CPI inflation accelerated to 2.4% y/y in January from 1.6% y/y the month before, thus moving within the new target tolerance band of 3.0±1.5% of the NBS, according to the latest data of the Serbian statistical office. In monthly terms, consumer prices increased by 1.4%, recovering to growth after two months of decline.
The main upward pressure on the headline index came from transport, food, alcoholic beverage and tobacco prices. Transport price growth accelerated to 5.8% y/y in January amid rising crude oil prices and reversing base effects. Food and non-alcoholic beverage prices also had a positive contribution to the index. These prices were up by 3.1% m/m on the back of strong rise in vegetable prices and their annual growth sped up to 1.2% y/y in January. As we expected, alcoholic beverage and tobacco prices also exerted upward pressure on the index in January reflecting the new higher excise duties. Recreation and culture prices also had a minor positive contribution, whereas the developments in prices in other groups had virtually no impact on the headline index.

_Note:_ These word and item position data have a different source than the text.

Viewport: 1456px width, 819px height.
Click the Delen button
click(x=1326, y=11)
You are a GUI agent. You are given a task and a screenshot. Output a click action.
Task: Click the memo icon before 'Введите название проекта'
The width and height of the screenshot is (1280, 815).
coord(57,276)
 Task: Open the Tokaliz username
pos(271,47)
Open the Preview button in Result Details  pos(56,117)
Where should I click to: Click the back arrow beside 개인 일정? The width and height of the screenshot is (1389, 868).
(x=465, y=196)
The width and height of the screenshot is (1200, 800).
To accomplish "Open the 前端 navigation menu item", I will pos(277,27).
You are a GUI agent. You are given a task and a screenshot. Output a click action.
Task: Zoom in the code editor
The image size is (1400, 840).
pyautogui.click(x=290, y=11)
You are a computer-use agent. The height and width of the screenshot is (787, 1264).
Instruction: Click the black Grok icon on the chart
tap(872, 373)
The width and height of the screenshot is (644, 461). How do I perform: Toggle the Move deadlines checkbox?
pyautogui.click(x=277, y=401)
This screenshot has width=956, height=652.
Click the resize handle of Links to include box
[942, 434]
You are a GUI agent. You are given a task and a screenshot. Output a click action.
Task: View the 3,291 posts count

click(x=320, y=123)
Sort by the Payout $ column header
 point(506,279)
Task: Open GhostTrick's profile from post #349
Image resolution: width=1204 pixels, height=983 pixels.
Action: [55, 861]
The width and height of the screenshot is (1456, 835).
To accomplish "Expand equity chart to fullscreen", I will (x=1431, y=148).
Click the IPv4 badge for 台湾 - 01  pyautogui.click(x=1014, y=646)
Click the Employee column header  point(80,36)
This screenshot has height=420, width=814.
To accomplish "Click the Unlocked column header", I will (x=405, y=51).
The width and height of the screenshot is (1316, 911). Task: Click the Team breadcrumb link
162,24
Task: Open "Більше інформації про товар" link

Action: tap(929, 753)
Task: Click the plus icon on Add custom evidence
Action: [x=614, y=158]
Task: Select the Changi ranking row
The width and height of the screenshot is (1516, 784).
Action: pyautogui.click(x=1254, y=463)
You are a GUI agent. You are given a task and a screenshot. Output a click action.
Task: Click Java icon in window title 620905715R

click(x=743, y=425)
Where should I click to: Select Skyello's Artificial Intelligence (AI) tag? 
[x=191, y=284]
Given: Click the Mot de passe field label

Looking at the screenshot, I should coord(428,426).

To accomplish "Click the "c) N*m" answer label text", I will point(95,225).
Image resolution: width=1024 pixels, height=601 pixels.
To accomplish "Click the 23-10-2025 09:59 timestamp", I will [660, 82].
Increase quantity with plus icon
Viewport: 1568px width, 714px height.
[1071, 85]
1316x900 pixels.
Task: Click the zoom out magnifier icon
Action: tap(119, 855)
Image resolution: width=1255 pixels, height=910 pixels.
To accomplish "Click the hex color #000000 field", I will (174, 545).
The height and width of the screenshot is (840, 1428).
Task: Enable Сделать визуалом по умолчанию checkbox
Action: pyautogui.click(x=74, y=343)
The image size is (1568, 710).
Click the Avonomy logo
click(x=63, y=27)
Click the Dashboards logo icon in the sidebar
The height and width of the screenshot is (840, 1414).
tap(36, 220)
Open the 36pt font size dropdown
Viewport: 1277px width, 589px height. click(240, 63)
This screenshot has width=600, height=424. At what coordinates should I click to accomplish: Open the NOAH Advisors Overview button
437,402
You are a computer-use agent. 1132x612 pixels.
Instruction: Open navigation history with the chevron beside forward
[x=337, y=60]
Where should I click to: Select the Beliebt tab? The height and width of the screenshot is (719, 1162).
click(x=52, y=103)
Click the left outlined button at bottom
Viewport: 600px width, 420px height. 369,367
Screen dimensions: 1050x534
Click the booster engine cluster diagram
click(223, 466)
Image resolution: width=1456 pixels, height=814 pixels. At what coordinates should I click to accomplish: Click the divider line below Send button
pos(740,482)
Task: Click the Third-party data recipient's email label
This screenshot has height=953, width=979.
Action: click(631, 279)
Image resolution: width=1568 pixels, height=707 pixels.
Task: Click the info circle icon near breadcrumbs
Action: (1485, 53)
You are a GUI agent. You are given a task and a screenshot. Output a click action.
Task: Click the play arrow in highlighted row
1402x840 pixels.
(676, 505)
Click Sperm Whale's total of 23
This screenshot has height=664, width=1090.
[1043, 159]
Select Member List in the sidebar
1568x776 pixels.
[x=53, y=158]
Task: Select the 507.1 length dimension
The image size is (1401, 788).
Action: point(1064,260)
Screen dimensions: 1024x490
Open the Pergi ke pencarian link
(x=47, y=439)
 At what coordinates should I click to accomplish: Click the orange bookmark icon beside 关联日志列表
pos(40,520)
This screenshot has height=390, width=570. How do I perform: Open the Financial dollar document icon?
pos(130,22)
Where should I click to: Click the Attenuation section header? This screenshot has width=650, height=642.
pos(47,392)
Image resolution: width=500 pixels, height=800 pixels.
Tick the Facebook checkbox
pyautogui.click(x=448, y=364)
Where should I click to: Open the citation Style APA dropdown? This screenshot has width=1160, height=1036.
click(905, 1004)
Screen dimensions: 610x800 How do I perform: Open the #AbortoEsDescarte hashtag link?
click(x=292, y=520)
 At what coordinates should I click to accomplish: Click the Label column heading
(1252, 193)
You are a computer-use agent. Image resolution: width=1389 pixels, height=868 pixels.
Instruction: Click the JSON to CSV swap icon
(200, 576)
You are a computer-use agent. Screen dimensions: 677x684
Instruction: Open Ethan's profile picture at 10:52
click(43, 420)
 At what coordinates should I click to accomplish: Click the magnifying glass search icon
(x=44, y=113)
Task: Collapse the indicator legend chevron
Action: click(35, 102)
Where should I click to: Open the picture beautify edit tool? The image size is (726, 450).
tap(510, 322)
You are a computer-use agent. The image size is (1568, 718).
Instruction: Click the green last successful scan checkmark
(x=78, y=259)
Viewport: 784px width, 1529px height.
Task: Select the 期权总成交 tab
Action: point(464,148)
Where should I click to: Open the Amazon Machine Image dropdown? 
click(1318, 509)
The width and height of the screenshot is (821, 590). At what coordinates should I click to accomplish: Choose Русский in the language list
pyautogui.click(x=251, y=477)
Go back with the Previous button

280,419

The central bank projected that CPI inflation will enter the new target band in Q1, driven primarily by higher prices of petroleum products and cigarettes. The NBS said that low base effect from fruit and vegetable prices, gradual increase in domestic aggregate demand and inflation abroad will help push inflation within the target band. On the other hand, low food production costs and the high base for petroleum product prices from March onwards will continue to act disinflationary for some more time. The central bank assumed that electricity prices will go up by 3.8% in 2017, the same as in 2016, but underlined that it did not know whether these prices will be actually adjusted.